17 juin 2013

Deep Purple - Made In Japan (chronique hard-rock)

Deep Purple - Made In Japan (1972)




1 - Highway Star (16/08/72 - Osaka)
2 - Child In Times (16/08/72 - Osaka)
3 - Smoke On The Water (15/08/72 - Osaka)
4 - The Mule (17/08/72 - Tokyo)
5 - Strange Kind Of Woman (16/08/72 - Osaka)
6 - Lazy (17/08/72 - Tokyo)
7 - Space Truckin' (16/08/72 - Osaka)






     En mai 1972 parait Machine Head, le sixième album de Deep Purple. Afin de promouvoir ce nouvel LP du groupe, une tournée s'ensuit réservant une large place à la tracklist de Machine Head.  Trois dates sont prévues au Japon: les 15 et 16 aout à Osaka, le 17 aout à Tokyo.
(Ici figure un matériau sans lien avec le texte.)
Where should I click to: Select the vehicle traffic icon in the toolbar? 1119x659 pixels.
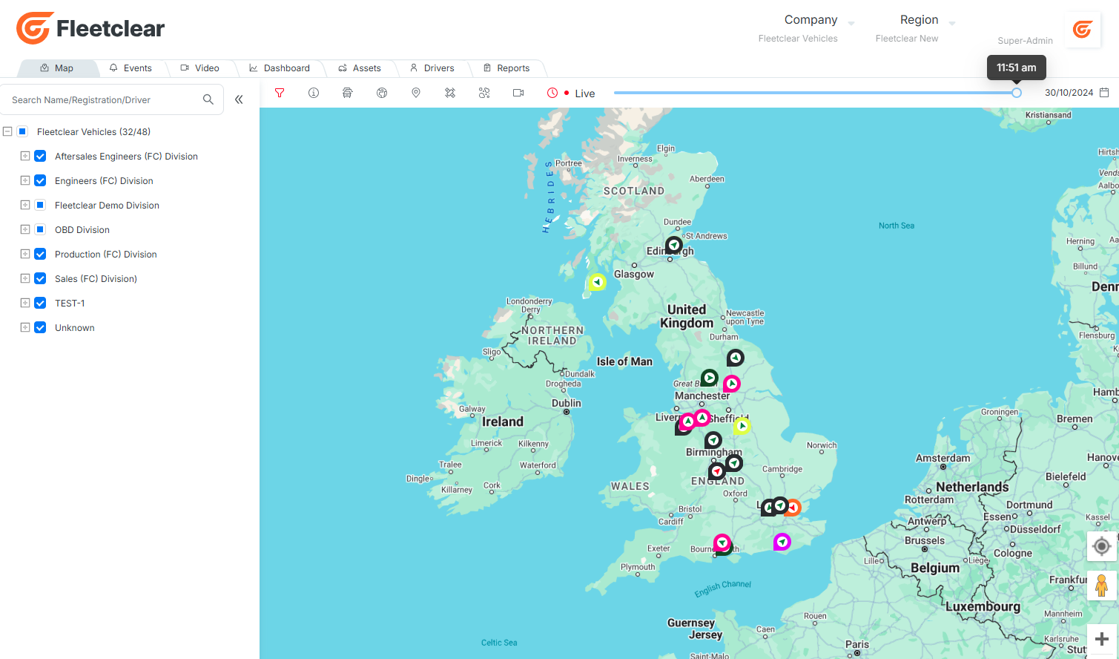[x=347, y=93]
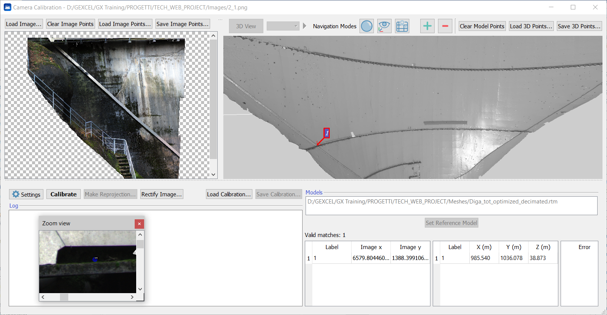This screenshot has height=315, width=607.
Task: Click the Load Image... button
Action: 23,24
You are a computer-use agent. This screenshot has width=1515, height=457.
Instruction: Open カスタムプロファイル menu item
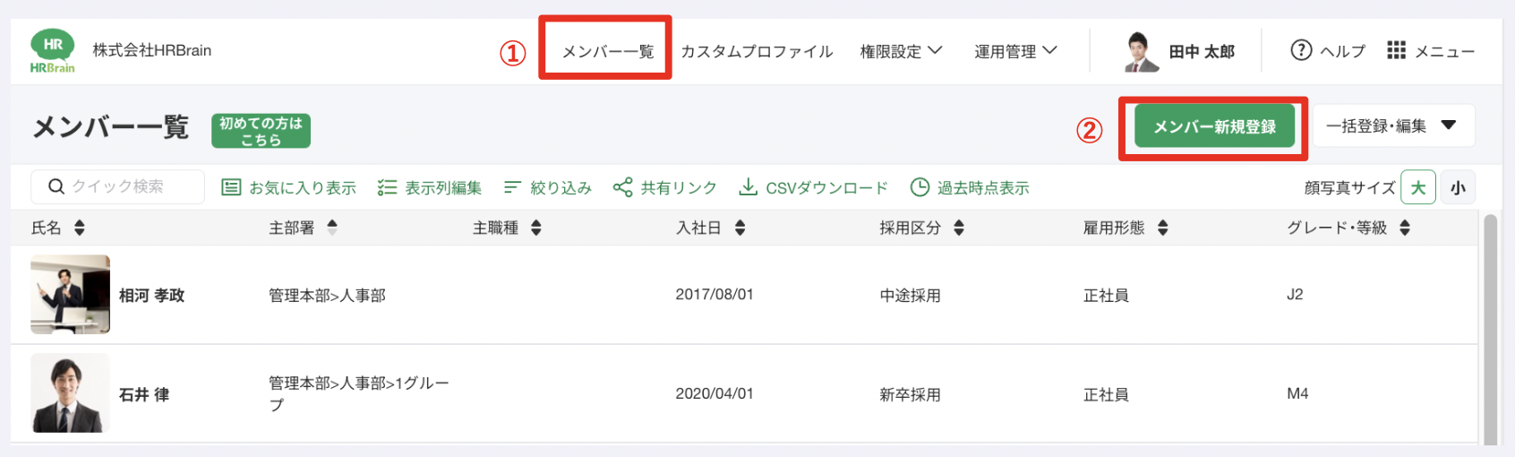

Si Made In Japan, sorti en décembre 72* est une sélection des meilleures prises de ces trois sets, précisons pour être complet, que le quasi homonyme Live In Japan (1993), proposera la quasi intégralité de ces trois soirées. Même si ce dernier reste un passionnant témoignage de l'escale Japonaise de Deep Purple, le jeu des comparaisons, d'un soir à l'autre, montre que les prises conservées pour figurer sur Made In Japan étaient bien les meilleures. Plus encore, ces versions invalident aussi celles de studio présentes sur Machine Head, ainsi qu'In rock (1970) et fireball (1971). Non pas que ces dernières soient fondamentalement mauvaises bien sûr. Mais sur Made In Japan, l'alchimie entre les musiciens est tellement évidente qu'une fois qu'on a gouté à cet album, on devient fatalement exigeant.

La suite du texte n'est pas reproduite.